PAGE EXCERPT
┌────────

# Rumor Central Question?



## Ala Dan (May 11, 2006)

Heard a rumor the other day that Taurus is dropping
the PT 111, PT 140, and PT 145 known as the MIL
PRO's from their line. I have not been able to verify
this fact, and was wondering if anyone else could
shed some light on this subject~?


----------



## Shipwreck (Jan 26, 2006)

Your post is the 1st I've heard of it.


----------



## Buckeye (Jul 13, 2006)

First I've heard. I do know they just changed the trigger and sights over to the type on their 24/7's back around March...haven't heard they're dropping them???


----------



## Baldy (Jun 21, 2006)

News to me.


----------



## propellerhead (May 19, 2006)

Shipwreck said:


> Your post is the 1st I've heard of it.


Same here.


----------



## Maximo (May 26, 2006)

I haven't heard that either. Those guns and the 24/7 are their most popular guns don't know why they would get rid of them.


----------



## SuckLead (Jul 4, 2006)

News to me, too. Best place to check is their website.


----------



## Nathan Plemons (Aug 11, 2006)

News to me. I just saw one of the new Mil Pro's the other day. The sights pick up pretty fast but I'm not completely sure I like them any better than the old style. I do like the new trigger style a lot better.


----------



## greenflash107 (Jan 7, 2007)

*Taurus Web Site*

I just checked the Tarus site under News, and did not see any mention of them dropping any of the Pistols you listed.


----------



## SuckLead (Jul 4, 2006)

We got word a few months ago that they are going to stop using titanium for their revolvers because the price has gotten so high for it and it would make the prices of the guns unreasonable. I haven't heard anything else about them dropping anything.


----------

└────────

GIVEN PROBLEM
Decide whether each statement agrees with the thread about the Taurus rumor, answering yes or no and quoting the words of the thread that settle it. 1. The first poster has confirmed that the PT 111, PT 140, and PT 145 are being dropped. 2. One reply reports that Taurus is going to stop using titanium for its revolvers. 3. The poster who checked the Taurus site under News found mention of the listed pistols being dropped. The lines that follow have no connection to this thread.

DATA SUPPLIED
┌────────

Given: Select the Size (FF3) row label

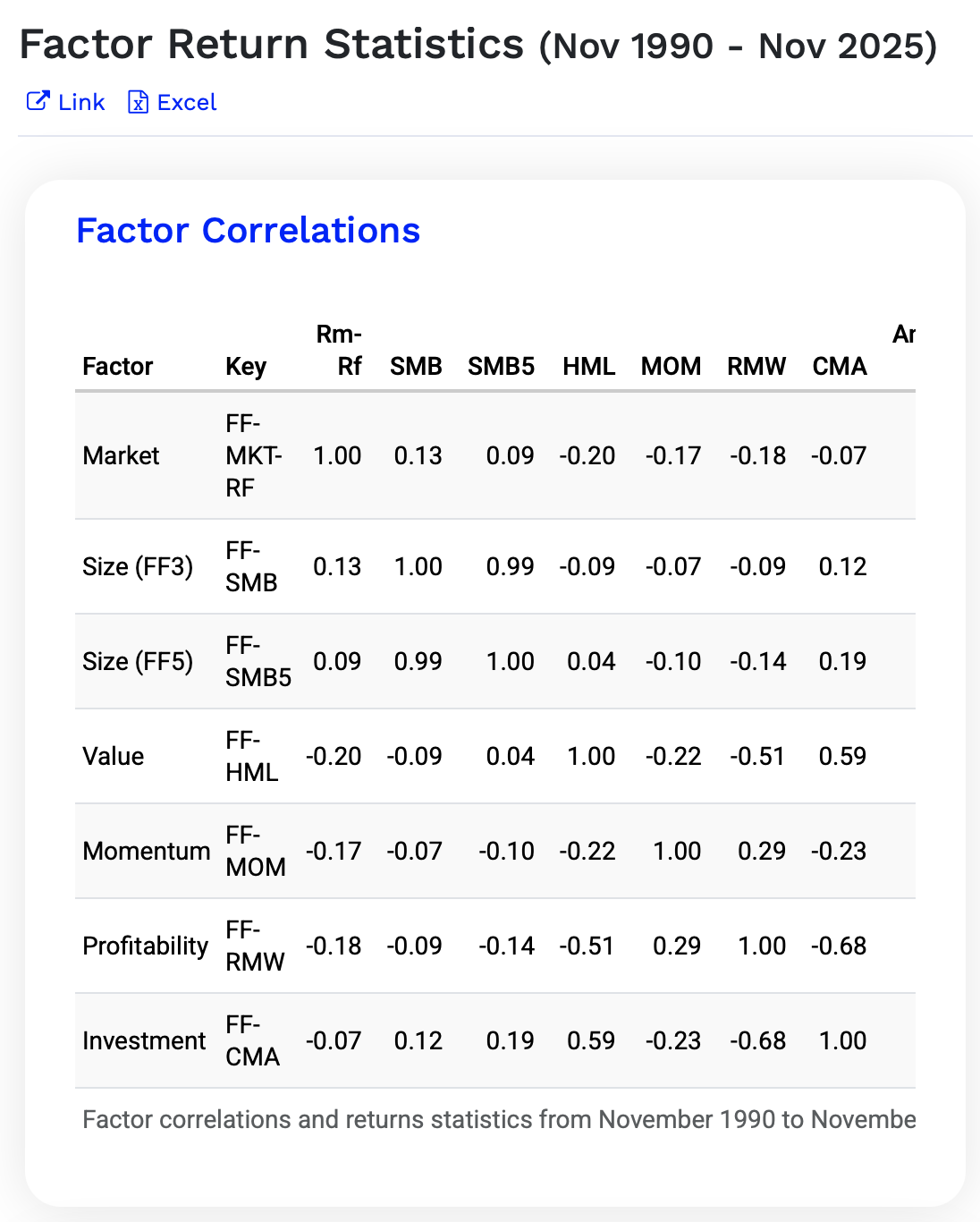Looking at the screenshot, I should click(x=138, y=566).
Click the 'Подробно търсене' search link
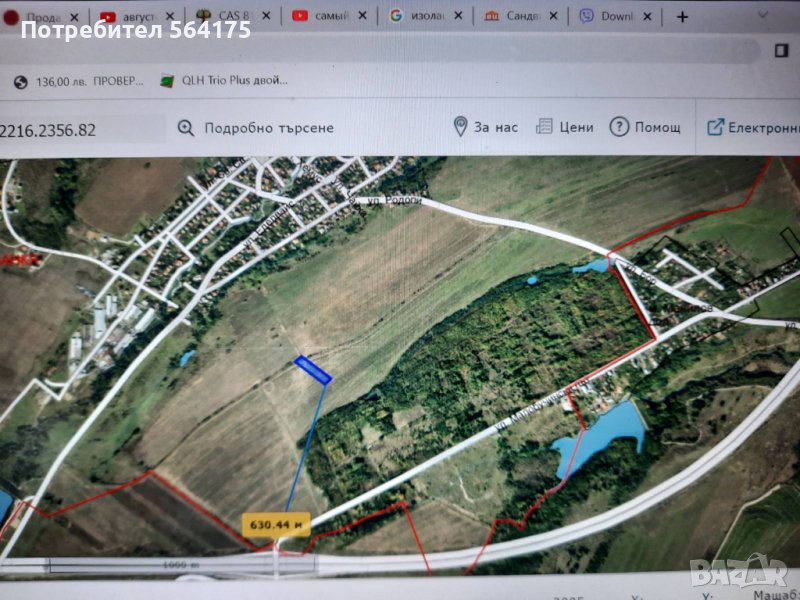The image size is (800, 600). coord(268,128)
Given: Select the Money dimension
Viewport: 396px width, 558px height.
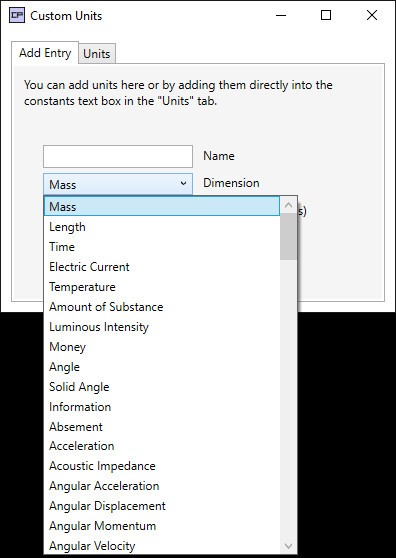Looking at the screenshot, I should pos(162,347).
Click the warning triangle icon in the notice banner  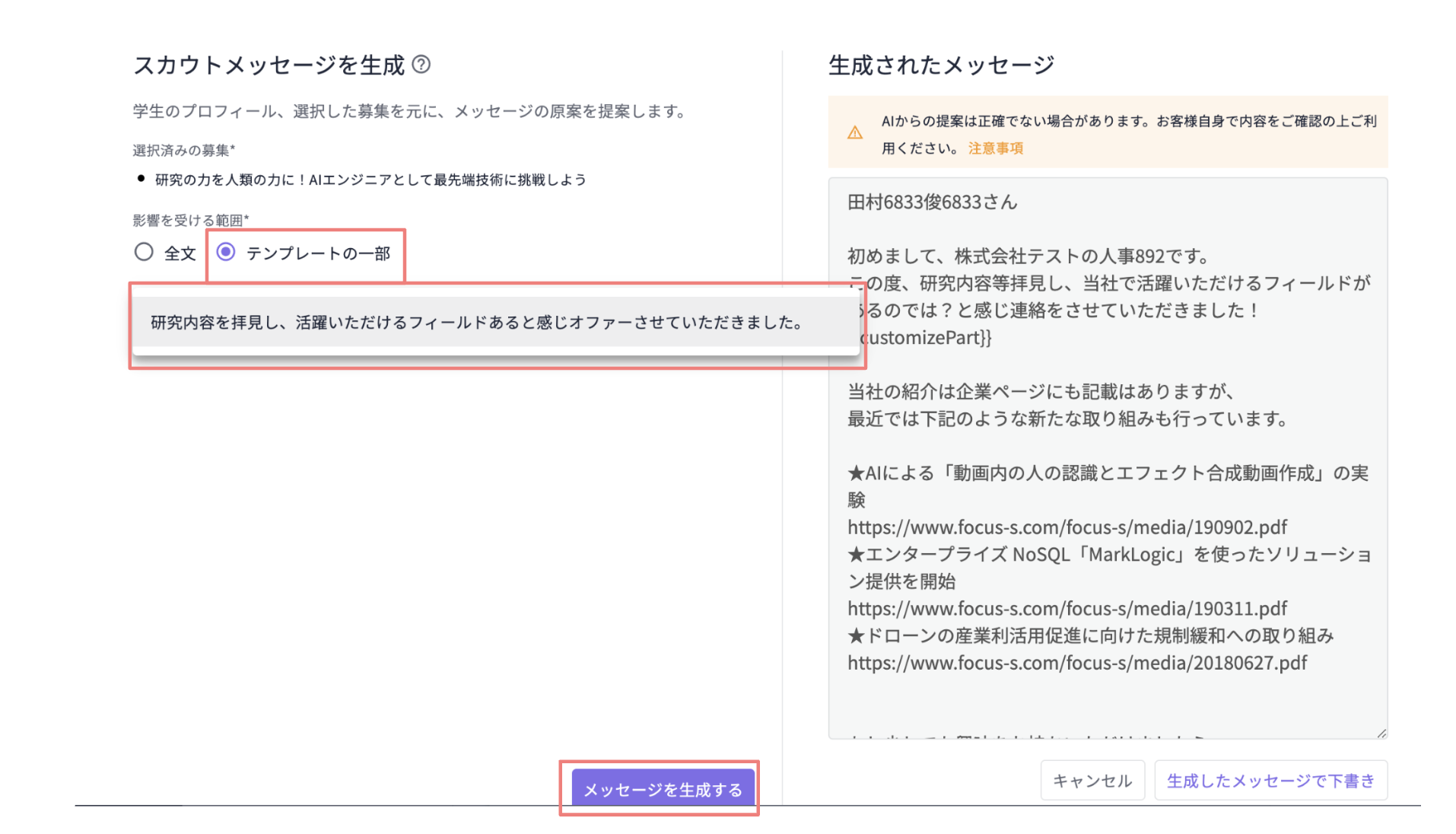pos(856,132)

└────────

TASK OUTPUT
1. No: "I have not been able to verify this fact"
2. Yes: "they are going to stop using titanium for their revolvers"
3. No: "did not see any mention of them dropping any of the Pistols you listed"